● ABOUT THIS EXERCISE
In the records below, the part to copy starts at the line containing "Click the 'from" and goes to the last line; output it exactly, without pictures.

..............................

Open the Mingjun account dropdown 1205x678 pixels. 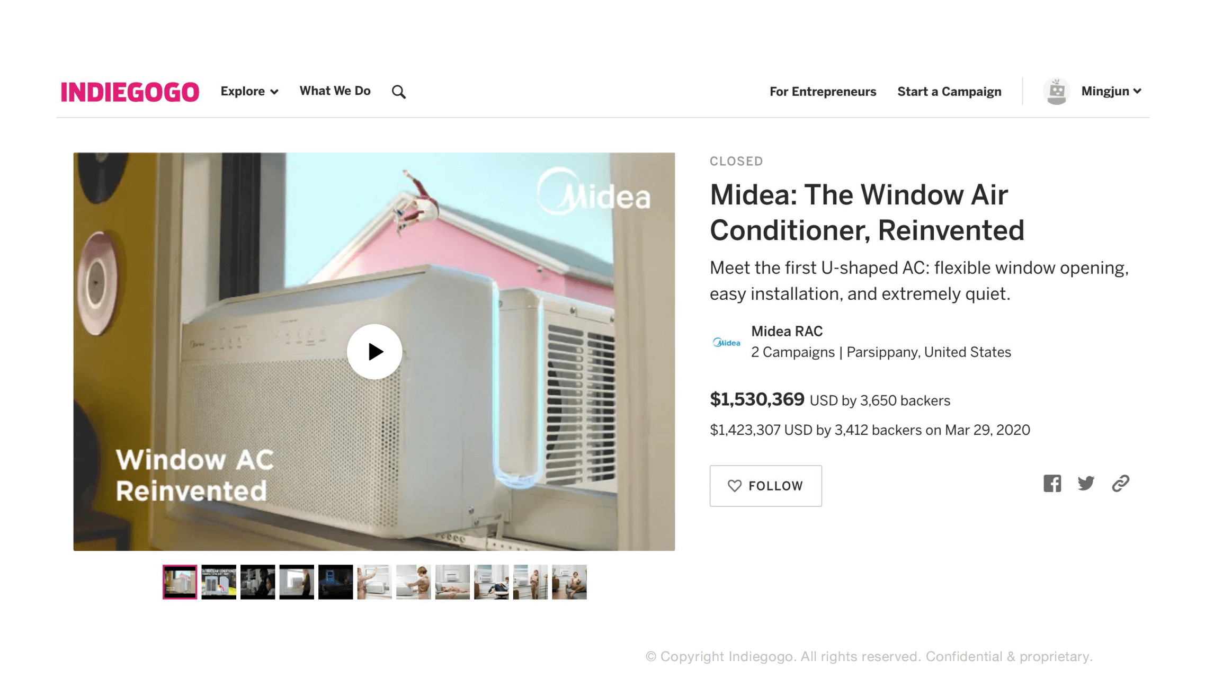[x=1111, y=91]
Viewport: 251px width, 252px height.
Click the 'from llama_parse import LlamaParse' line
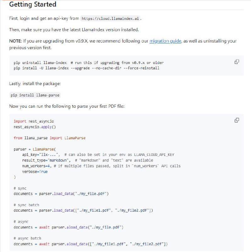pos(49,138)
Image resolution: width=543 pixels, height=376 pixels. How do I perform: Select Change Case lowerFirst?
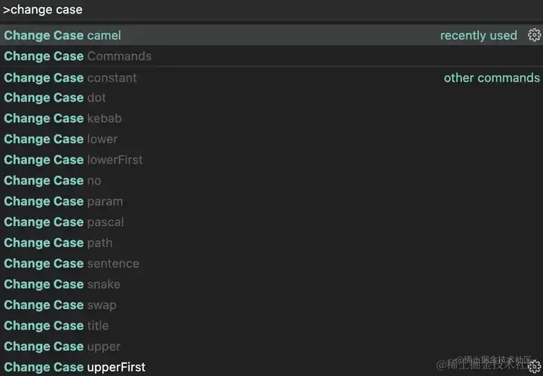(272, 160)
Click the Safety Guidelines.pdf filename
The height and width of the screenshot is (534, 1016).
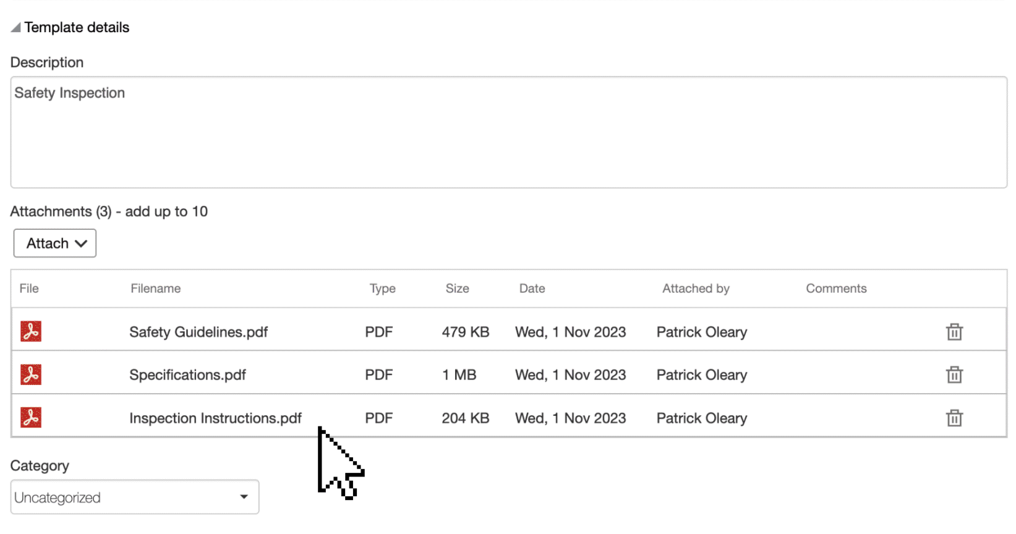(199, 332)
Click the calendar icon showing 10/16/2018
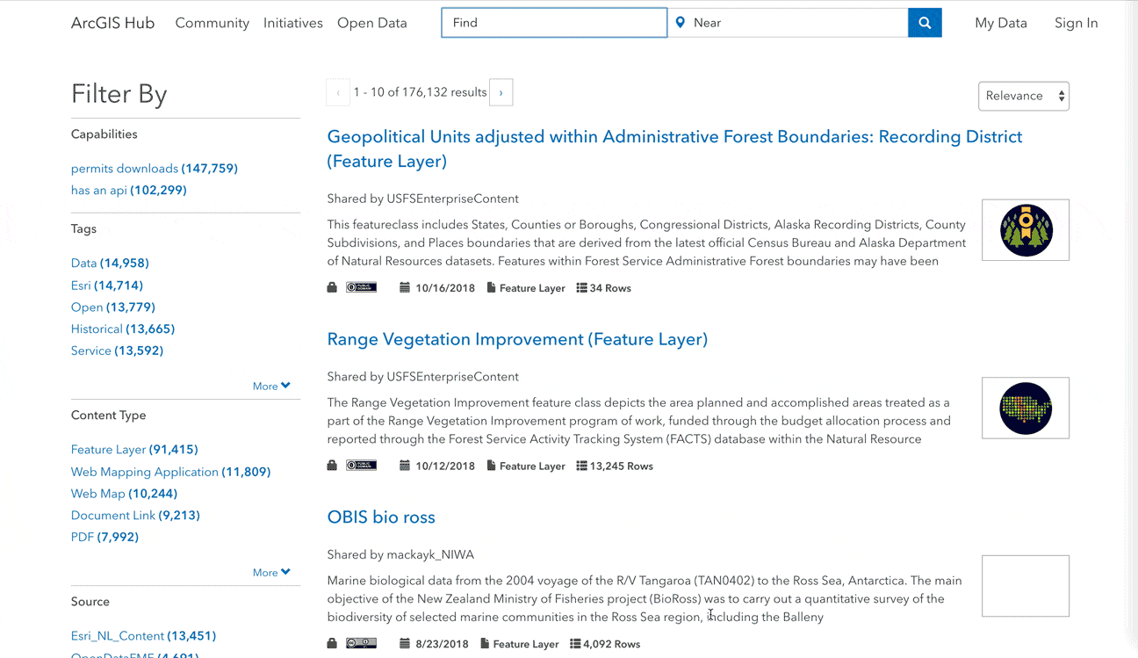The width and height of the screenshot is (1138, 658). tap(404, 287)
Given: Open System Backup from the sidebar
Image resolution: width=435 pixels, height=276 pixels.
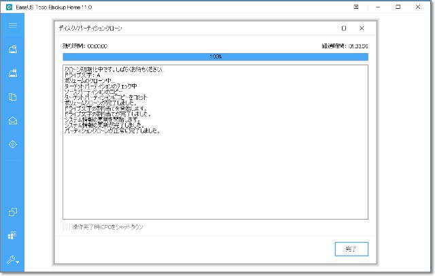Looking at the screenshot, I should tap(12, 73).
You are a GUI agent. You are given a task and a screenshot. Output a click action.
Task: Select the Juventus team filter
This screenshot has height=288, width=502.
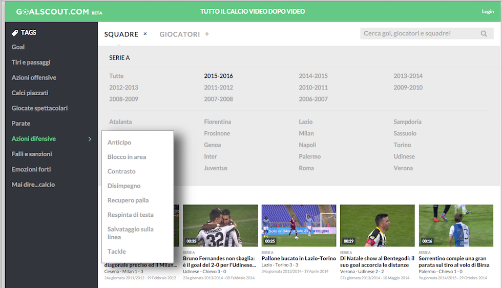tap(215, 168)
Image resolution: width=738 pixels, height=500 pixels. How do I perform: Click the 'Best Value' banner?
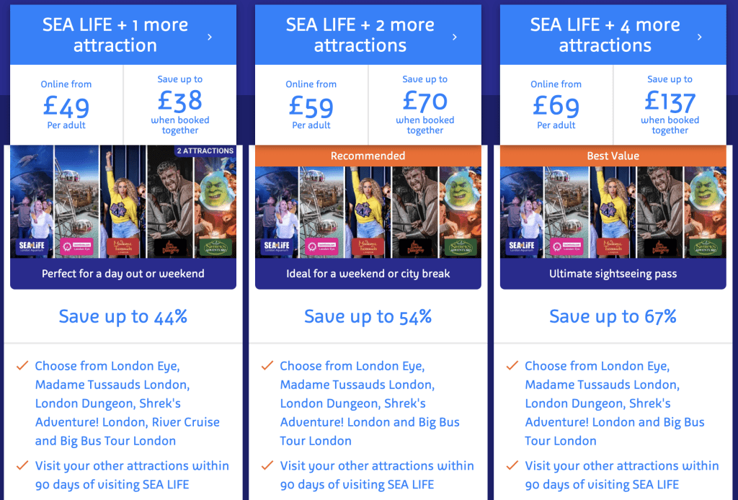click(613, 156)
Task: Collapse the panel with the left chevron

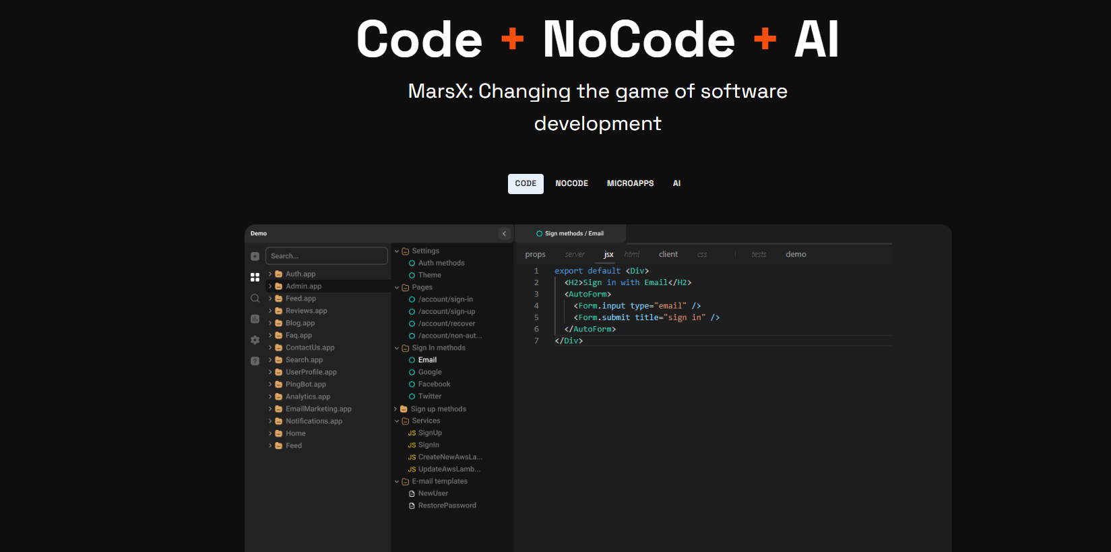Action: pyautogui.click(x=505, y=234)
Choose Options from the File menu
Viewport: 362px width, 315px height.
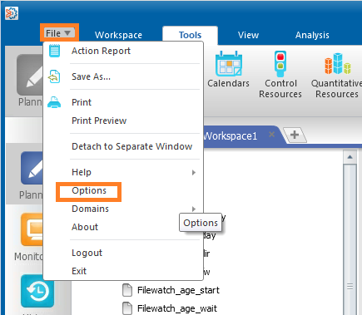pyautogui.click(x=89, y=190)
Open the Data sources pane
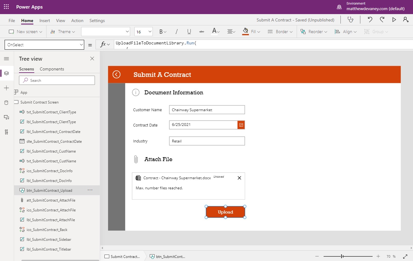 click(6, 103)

..............................

● THE ANSWER
Click the 'from llama_parse import LlamaParse' line
pos(49,138)
Image resolution: width=543 pixels, height=376 pixels. How do I perform: Select Change Case lowerFirst?
(272, 160)
Click the Safety Guidelines.pdf filename
The height and width of the screenshot is (534, 1016).
(199, 332)
Click the calendar icon showing 10/16/2018
The width and height of the screenshot is (1138, 658). tap(404, 287)
Given: Open System Backup from the sidebar
Image resolution: width=435 pixels, height=276 pixels.
Looking at the screenshot, I should tap(12, 73).
You are a GUI agent. You are given a task and a screenshot. Output a click action.
Task: Select the Juventus team filter
This screenshot has height=288, width=502.
tap(215, 168)
Image resolution: width=738 pixels, height=500 pixels. How do I perform: Click the 'Best Value' banner?
click(613, 156)
Task: Collapse the panel with the left chevron

Action: pyautogui.click(x=505, y=234)
Choose Options from the File menu
Viewport: 362px width, 315px height.
pyautogui.click(x=89, y=190)
Open the Data sources pane
 click(6, 103)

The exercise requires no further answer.